The anti-bullying law requires school authorities and parents to observe a system of reporting abuse. Will this actually curb bullying in school?
On September 18, 2013, former Philippine President Benigno Aquino III signed into law the Anti-Bullying Act of 2013. Also known as Republic Act 10627, the law requires that schools must educate both students and parents on the patterns of bullying. They are expected to devise a clear system for reporting circumstances of such harassment.

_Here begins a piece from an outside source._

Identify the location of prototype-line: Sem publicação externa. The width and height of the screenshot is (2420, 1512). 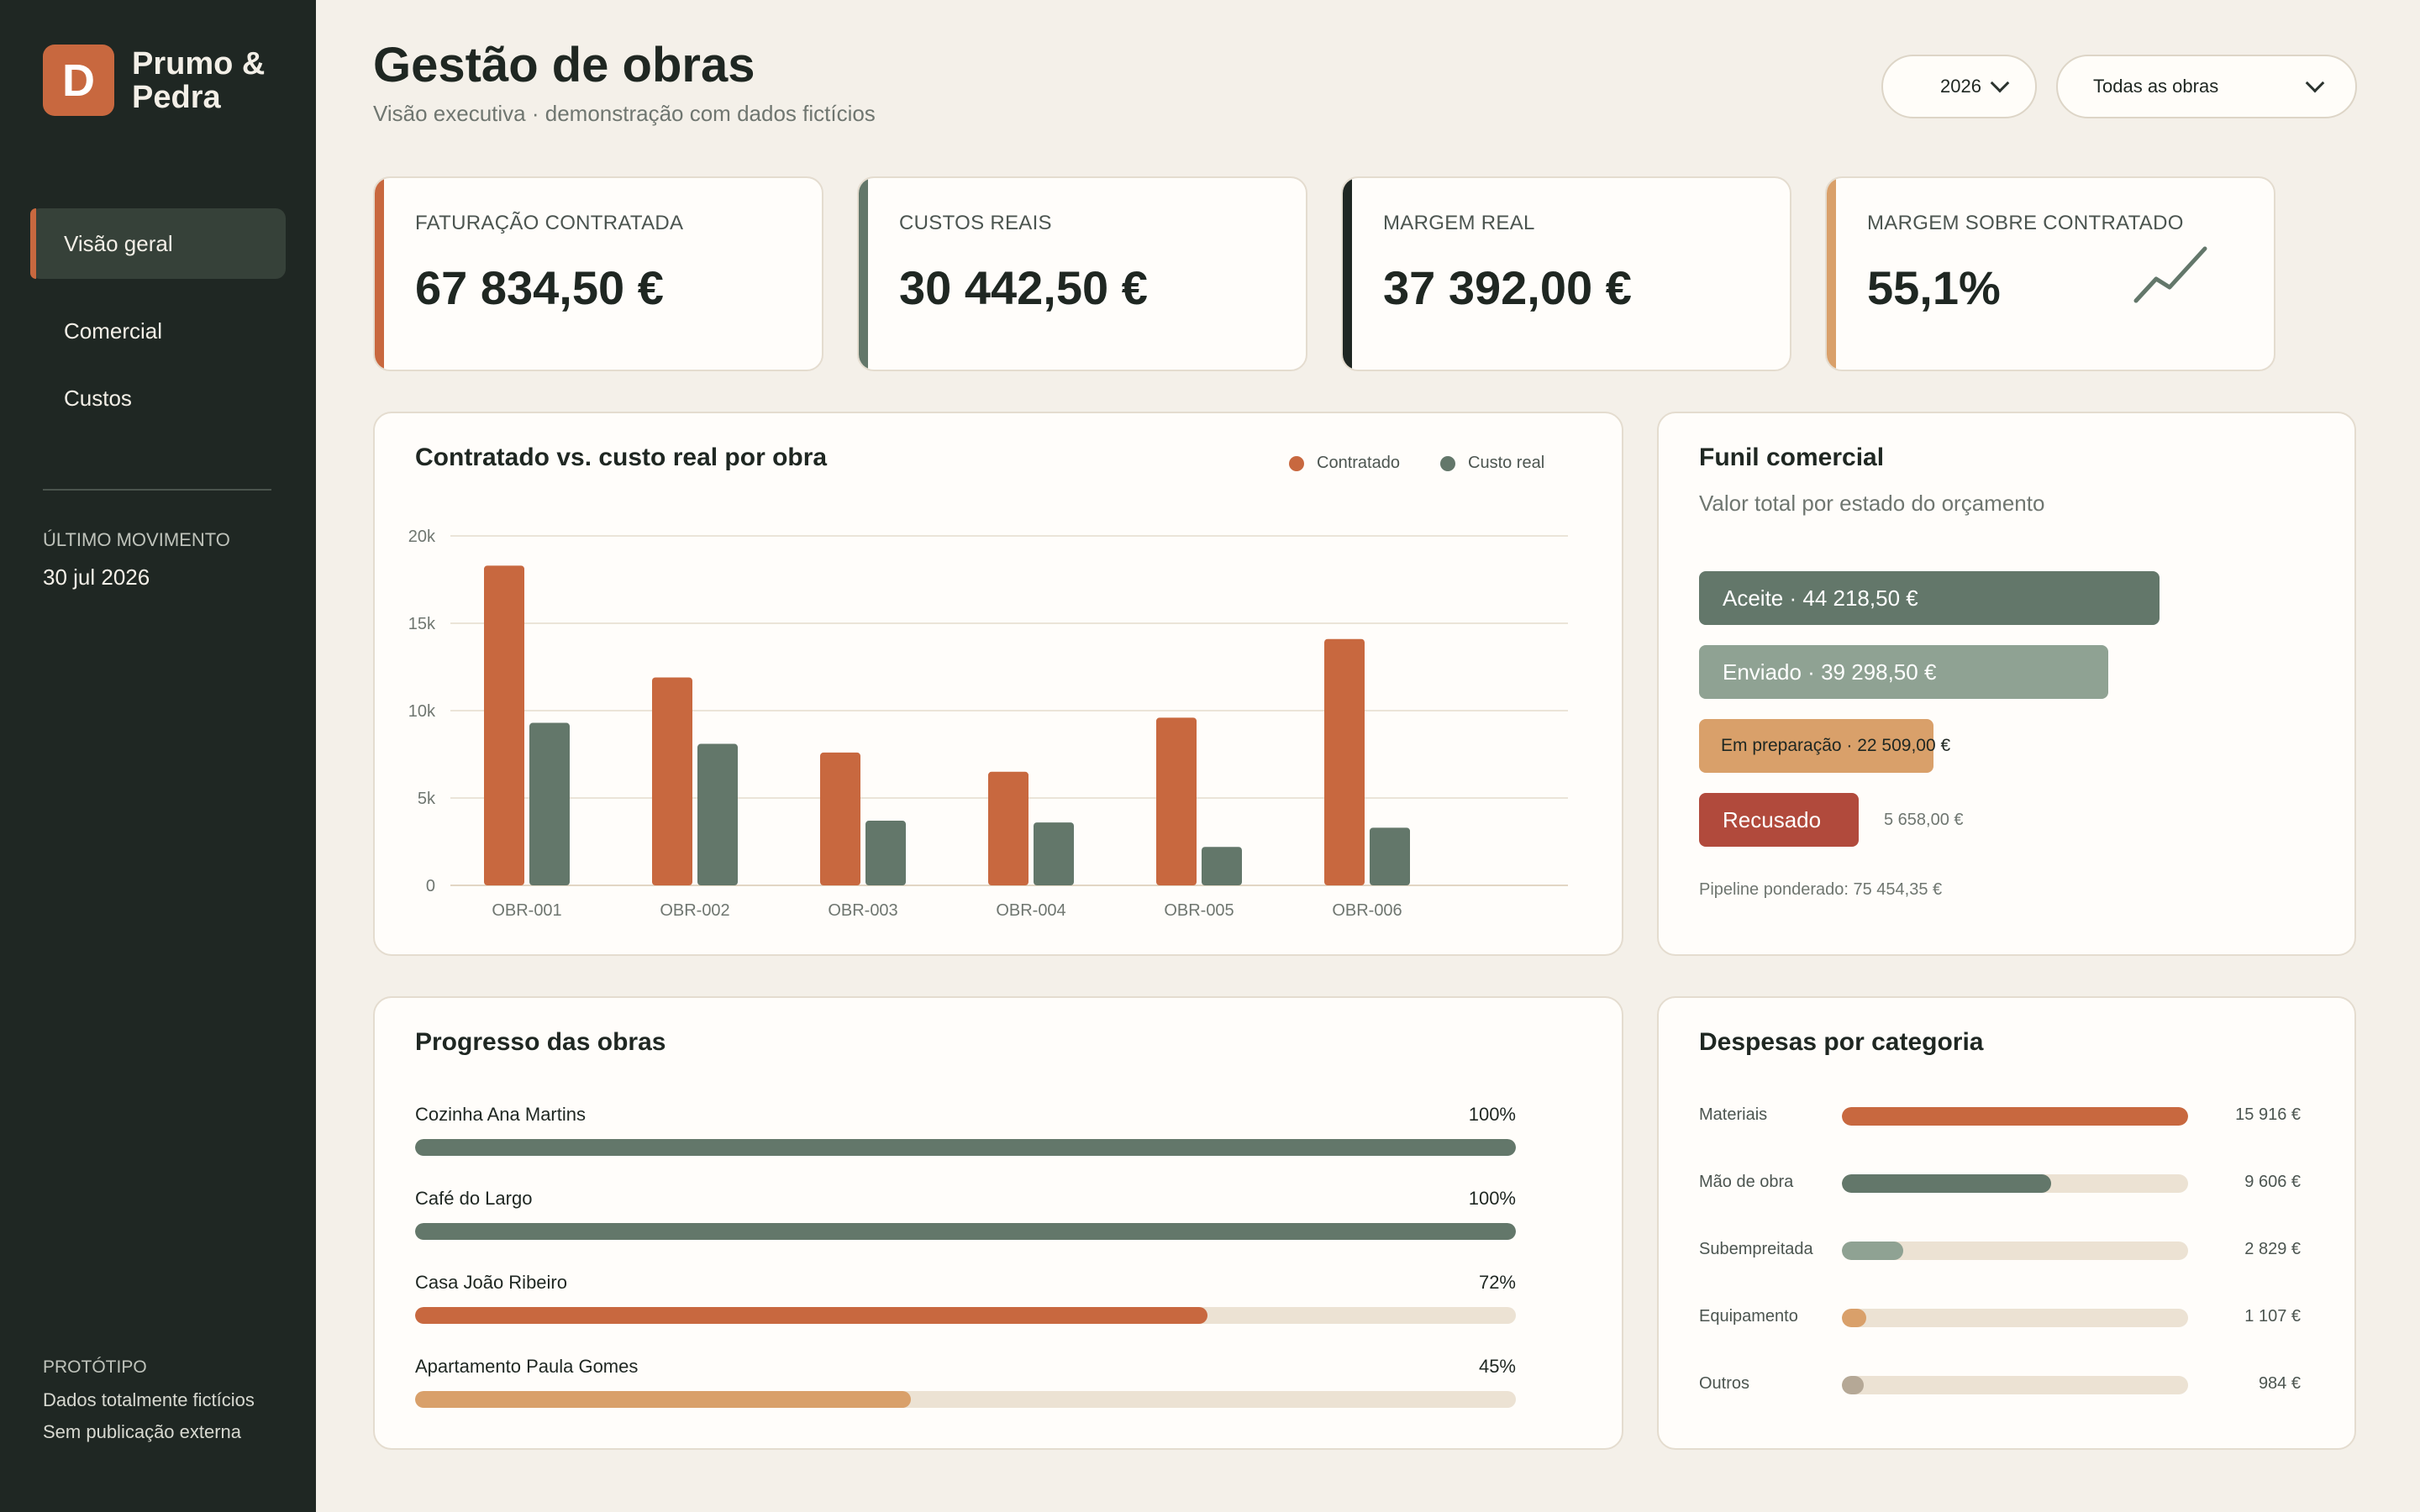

The law also necessitates the school to assign a school official responsible for the investigation and imposition of administrative action should bullying is proven. The appointed officer is henceforth expected to coordinate with the law enforcement agencies if and when criminal charges against the perpetrator is deemed necessary.
The Anti-Bullying Act further defines that the perpetrator of campus bullying will be subjected to a rehabilitation program. Schools that fail to implement the program will have a corresponding sanction determined by the Department of Education (DepEd).
Coverage of the New Law
Republic Act 10627 also specifies protection for teachers against any form of harassment. It’s a sad fact that some teachers and administrative staff in the country occasionally suffer from harassment despite their stature in school.
Compliance of the anti-bullying law extends further beyond the school authorities. Parents or guardians of bullies are required to participate in the rehabilitation program of the bully.
How parents can help implement the anti-bullying act
Bullying is a serious matter. Parents and guardians of school children should not take the issue lightly. They have to actively participate in resolving any issue of harassment. Bullying carries with it a profound impact on the emotional, psychological social welfare of not only the victim but also of the bully and the child witness of bullying.
Being the primary educator of your kids at home, parents need to set an atmosphere of love, compassion, and care for one another. It’s also important to establish a healthy communication line at home so that children may feel secured and supported when problems at school occur.
Know that not all kids would readily report what they are going through at school, particularly when it comes to bullying. They have the tendency to keep things to themselves, especially when they feel that they could not find support from the family.
Nevertheless, should your child doesn’t report any problem of bullying, be alert of any changes in his behavior. These are some of the signs that your child is bullied.
- He becomes unwilling to go out of the house.
- You’ll notice a sudden lack of interest in school activities and the things he used to be doing.
- Check for the sudden occurrence of marks, bruises, and cuts on your child. If he cannot give you a reasonable explanation about them, you should be alarmed.
- Your child shows unusual sadness, loneliness, and anxiety.
- His academic performance declines.
Once you have confirmed that your child is bullied, report the matter to the school administration immediately.
Meanwhile, to prevent your child from bullying other kids, fill your family with love and compassion. As much as possible, observe prudence of speech at home. Don’t let the children hear you cursing and uttering bad words. They might take on such behavior from you. Remember, bullying can come in the form of verbal aggression and threat.
A Recent Case of Bullying that Went Viral
December 19, 2018 – A case of bullying involving two Junior High School students of the Ateneo de Manila University went viral on social media. The incident, which occurred inside the restroom of the said school, was captured on video. It sparked outrage from many people including netizens, celebrities, and politicians. Fortunately, the incident was resolved in time.
It does pay to be alert and knowledgeable of the law about bullying. Thus, if you haven’t done it yet, I recommend that you read the Anti-Bullying Law. It will equip you with the knowledge on how to act when you witness bullying. The child you help may be your own kin.